SRS: A reactionary is fixed on the past and wanting to return to it; a conservative wishes to adapt what is best in the past to the changing circumstances of the present.

MK: Why do many on the left consider conservatism to be inherently evil (rather than cuddly)?

SRS: The principal reason is that people on the left have illusions about human nature and think they prove their virtue by broadcasting those illusions. Anyone who punctures those illusions is therefore not just a spoilsport but a threat. What the self-declared “virtue” of the left amounts to can be witnessed in what happens to ordinary humanity when the left takes power.
I think here I would add to what Scruton says. A big part of the left's hatred for conservatives, IMO, stems from the fact that The left bases their policy prescriptions on emotivism and conservatives base theirs on reason and experience. For example, the left believes in their heart that socialism should work, but reason and experience demonstrate that it doesn't.

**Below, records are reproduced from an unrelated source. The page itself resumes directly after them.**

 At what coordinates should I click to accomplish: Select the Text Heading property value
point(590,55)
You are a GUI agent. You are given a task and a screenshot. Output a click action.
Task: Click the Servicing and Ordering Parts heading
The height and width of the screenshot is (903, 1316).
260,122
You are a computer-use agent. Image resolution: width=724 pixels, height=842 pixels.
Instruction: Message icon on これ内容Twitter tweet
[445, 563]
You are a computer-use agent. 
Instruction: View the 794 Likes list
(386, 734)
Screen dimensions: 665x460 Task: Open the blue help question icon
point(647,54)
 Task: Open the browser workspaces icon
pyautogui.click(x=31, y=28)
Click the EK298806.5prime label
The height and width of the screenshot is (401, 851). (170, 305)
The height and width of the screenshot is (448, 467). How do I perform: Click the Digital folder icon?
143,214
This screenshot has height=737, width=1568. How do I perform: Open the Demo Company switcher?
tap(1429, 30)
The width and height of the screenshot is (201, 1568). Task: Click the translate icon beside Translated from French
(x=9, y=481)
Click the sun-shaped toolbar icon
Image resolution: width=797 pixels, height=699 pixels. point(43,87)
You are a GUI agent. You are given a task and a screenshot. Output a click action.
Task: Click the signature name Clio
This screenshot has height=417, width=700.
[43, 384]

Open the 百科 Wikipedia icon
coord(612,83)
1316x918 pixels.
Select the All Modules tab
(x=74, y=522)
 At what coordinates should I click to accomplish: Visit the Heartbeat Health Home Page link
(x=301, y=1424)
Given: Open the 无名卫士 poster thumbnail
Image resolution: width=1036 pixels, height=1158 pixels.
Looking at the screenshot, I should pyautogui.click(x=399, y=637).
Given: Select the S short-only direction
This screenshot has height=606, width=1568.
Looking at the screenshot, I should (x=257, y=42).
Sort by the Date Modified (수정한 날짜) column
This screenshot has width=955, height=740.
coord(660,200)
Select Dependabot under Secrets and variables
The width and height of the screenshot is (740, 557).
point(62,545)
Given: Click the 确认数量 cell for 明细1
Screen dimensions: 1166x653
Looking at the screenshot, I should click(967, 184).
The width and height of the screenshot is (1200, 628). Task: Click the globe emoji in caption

Thus, when people are shown that the ideas that they've invested their lives in are utterly wrong, it generates resentment, bitterness and ultimately hatred for those who show them to be wrong.
MK: Can one be a hopeful conservative without God?

SRS: Yes, but it helps to believe in God, since then one’s hopes are fixed on a higher reality, and that stops one from imposing them on the world in which we live.
Actually, I don't know how anyone can be a hopeful anything without God.

If there is no God what is there to hope for? What difference does it make what the world will be like after our deaths? Hoping that our descendents have a pleasant world to live in is a nice sentiment, but a couple of generations down the line you and they are utter strangers to each other, and their lives are just as pointless as are ours today. What does it matter to anyone living today whether the world's a better or worse place in 2100? If there is no God, hopefulness seems quaint, meaningless, and out of place.
MK: You mention a reluctance on the part of some conservatives to self-identify as such. Surprisingly, perhaps, you include George Orwell and Simone Weil in this category. Can you explain why they, too, belong to the “great tradition”? How can you spot a conservative?

SRS: I try to explain this in my book. Conservatives reveal themselves through their care for ordinary human things, and their recognition of the fragility of decency and the need to protect it.

MK: How is Islam to be best accommodated in Western democracies?

SRS: By engaging Muslims in discussion and explaining to them that we live under a rule of law which is man-made, not God-bestowed.
I'm not sure why Islam should be specially accommodated at all. Western democracies have freedom of religion; that's all the accommodation the state should make for any religion.

If there's to be accommodation it should run the other way. Muslims should accommodate themselves to living in a country that holds constitutional values that their religion may make no allowance for.

In other words, the Muslim should accommodate him or herself to the laws and values of the land in which he/she chooses to live, not vice-versa.